Data entries
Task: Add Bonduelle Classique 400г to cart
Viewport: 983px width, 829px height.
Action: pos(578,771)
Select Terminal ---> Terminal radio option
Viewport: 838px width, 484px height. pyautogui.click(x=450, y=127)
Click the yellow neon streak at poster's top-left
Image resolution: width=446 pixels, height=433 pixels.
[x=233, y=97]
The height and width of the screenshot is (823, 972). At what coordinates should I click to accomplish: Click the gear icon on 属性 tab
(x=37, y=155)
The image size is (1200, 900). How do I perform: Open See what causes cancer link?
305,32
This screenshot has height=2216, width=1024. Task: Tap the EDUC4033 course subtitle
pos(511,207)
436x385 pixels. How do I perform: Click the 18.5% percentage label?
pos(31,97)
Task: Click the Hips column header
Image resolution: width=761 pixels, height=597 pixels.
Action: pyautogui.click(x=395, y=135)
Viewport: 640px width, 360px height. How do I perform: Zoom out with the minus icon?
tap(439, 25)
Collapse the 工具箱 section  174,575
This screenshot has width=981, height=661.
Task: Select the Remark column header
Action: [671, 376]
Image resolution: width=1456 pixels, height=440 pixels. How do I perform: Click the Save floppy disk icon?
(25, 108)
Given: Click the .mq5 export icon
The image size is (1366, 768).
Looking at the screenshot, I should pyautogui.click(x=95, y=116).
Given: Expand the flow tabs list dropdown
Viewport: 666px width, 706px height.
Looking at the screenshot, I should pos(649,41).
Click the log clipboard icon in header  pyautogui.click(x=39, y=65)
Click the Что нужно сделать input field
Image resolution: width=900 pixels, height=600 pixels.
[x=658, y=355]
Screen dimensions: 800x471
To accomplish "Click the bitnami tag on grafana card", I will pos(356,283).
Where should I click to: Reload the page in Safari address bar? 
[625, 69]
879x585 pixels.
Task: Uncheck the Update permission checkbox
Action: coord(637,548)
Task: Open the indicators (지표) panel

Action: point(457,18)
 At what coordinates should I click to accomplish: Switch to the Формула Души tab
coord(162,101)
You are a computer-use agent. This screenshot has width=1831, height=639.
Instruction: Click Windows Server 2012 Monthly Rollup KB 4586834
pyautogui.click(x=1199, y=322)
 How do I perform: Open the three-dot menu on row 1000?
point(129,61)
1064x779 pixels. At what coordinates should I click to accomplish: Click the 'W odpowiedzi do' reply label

Exercise details
List all lines from the entries that include the word "Given".

Result of this task
Given: Click the .mq5 export icon
Given: Expand the flow tabs list dropdown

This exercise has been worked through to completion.